= Problem to solve =
The records appear below. Copy each one exactly.
- Opening Delimiter -
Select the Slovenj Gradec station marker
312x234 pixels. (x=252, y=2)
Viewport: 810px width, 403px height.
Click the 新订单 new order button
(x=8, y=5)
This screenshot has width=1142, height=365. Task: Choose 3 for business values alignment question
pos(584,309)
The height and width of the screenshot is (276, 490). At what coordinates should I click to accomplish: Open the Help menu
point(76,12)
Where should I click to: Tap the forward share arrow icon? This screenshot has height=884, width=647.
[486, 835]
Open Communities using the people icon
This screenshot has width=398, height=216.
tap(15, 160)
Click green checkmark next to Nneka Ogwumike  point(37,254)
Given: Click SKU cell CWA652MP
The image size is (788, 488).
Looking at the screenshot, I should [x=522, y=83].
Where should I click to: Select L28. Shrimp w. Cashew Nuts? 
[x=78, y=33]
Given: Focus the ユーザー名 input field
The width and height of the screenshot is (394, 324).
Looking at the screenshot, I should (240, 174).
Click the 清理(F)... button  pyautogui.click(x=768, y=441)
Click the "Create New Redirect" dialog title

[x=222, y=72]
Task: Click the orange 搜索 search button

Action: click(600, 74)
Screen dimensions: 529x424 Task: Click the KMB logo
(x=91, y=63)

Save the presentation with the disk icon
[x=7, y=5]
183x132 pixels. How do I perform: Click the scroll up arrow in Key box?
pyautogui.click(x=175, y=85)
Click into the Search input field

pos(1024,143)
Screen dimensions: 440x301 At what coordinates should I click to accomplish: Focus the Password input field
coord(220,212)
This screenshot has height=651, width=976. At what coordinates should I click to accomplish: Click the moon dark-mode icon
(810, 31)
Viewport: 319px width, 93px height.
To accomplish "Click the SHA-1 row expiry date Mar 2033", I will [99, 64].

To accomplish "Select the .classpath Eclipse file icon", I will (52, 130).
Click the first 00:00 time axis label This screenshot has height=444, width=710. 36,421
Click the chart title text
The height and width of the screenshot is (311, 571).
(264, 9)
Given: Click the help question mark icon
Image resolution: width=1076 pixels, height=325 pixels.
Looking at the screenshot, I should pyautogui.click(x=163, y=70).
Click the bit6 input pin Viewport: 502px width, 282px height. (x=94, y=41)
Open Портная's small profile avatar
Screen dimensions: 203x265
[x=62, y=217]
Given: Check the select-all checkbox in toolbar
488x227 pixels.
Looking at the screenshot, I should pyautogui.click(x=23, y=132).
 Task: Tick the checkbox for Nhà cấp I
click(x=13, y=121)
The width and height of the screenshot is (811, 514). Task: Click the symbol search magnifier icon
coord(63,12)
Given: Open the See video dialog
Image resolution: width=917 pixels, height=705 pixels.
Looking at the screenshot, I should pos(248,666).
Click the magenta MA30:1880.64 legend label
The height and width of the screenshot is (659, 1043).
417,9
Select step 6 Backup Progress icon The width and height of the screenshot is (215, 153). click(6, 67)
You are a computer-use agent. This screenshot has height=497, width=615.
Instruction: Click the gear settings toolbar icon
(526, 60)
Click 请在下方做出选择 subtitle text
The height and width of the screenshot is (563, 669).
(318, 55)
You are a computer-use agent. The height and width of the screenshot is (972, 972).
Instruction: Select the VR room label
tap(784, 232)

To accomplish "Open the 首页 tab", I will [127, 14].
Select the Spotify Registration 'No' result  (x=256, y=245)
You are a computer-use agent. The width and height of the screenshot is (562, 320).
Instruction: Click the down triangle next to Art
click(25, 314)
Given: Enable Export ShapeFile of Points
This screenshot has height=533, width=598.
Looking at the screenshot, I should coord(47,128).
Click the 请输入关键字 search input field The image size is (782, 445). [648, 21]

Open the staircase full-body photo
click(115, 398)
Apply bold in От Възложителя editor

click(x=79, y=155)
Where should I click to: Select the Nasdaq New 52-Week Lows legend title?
- Closing Delimiter -
= Result below =
Select the Slovenj Gradec station marker
312x234 pixels. (x=252, y=2)
Viewport: 810px width, 403px height.
Click the 新订单 new order button
(x=8, y=5)
This screenshot has width=1142, height=365. Task: Choose 3 for business values alignment question
pos(584,309)
The height and width of the screenshot is (276, 490). At what coordinates should I click to accomplish: Open the Help menu
point(76,12)
Where should I click to: Tap the forward share arrow icon? This screenshot has height=884, width=647.
[486, 835]
Open Communities using the people icon
This screenshot has width=398, height=216.
tap(15, 160)
Click green checkmark next to Nneka Ogwumike  point(37,254)
Given: Click SKU cell CWA652MP
The image size is (788, 488).
Looking at the screenshot, I should [x=522, y=83].
Where should I click to: Select L28. Shrimp w. Cashew Nuts? 
[x=78, y=33]
Given: Focus the ユーザー名 input field
The width and height of the screenshot is (394, 324).
Looking at the screenshot, I should (240, 174).
Click the 清理(F)... button  pyautogui.click(x=768, y=441)
Click the "Create New Redirect" dialog title

[x=222, y=72]
Task: Click the orange 搜索 search button

Action: click(600, 74)
Screen dimensions: 529x424 Task: Click the KMB logo
(x=91, y=63)

Save the presentation with the disk icon
[x=7, y=5]
183x132 pixels. How do I perform: Click the scroll up arrow in Key box?
pyautogui.click(x=175, y=85)
Click into the Search input field

pos(1024,143)
Screen dimensions: 440x301 At what coordinates should I click to accomplish: Focus the Password input field
coord(220,212)
This screenshot has height=651, width=976. At what coordinates should I click to accomplish: Click the moon dark-mode icon
(810, 31)
Viewport: 319px width, 93px height.
To accomplish "Click the SHA-1 row expiry date Mar 2033", I will [99, 64].

To accomplish "Select the .classpath Eclipse file icon", I will (52, 130).
Click the first 00:00 time axis label This screenshot has height=444, width=710. 36,421
Click the chart title text
The height and width of the screenshot is (311, 571).
(264, 9)
Given: Click the help question mark icon
Image resolution: width=1076 pixels, height=325 pixels.
Looking at the screenshot, I should pyautogui.click(x=163, y=70).
Click the bit6 input pin Viewport: 502px width, 282px height. (x=94, y=41)
Open Портная's small profile avatar
Screen dimensions: 203x265
[x=62, y=217]
Given: Check the select-all checkbox in toolbar
488x227 pixels.
Looking at the screenshot, I should pyautogui.click(x=23, y=132).
 Task: Tick the checkbox for Nhà cấp I
click(x=13, y=121)
The width and height of the screenshot is (811, 514). Task: Click the symbol search magnifier icon
coord(63,12)
Given: Open the See video dialog
Image resolution: width=917 pixels, height=705 pixels.
Looking at the screenshot, I should pos(248,666).
Click the magenta MA30:1880.64 legend label
The height and width of the screenshot is (659, 1043).
417,9
Select step 6 Backup Progress icon The width and height of the screenshot is (215, 153). click(6, 67)
You are a computer-use agent. This screenshot has height=497, width=615.
Instruction: Click the gear settings toolbar icon
(526, 60)
Click 请在下方做出选择 subtitle text
The height and width of the screenshot is (563, 669).
(318, 55)
You are a computer-use agent. The height and width of the screenshot is (972, 972).
Instruction: Select the VR room label
tap(784, 232)

To accomplish "Open the 首页 tab", I will [127, 14].
Select the Spotify Registration 'No' result  (x=256, y=245)
You are a computer-use agent. The width and height of the screenshot is (562, 320).
Instruction: Click the down triangle next to Art
click(25, 314)
Given: Enable Export ShapeFile of Points
This screenshot has height=533, width=598.
Looking at the screenshot, I should coord(47,128).
Click the 请输入关键字 search input field The image size is (782, 445). [648, 21]

Open the staircase full-body photo
click(115, 398)
Apply bold in От Възложителя editor

click(x=79, y=155)
Where should I click to: Select the Nasdaq New 52-Week Lows legend title?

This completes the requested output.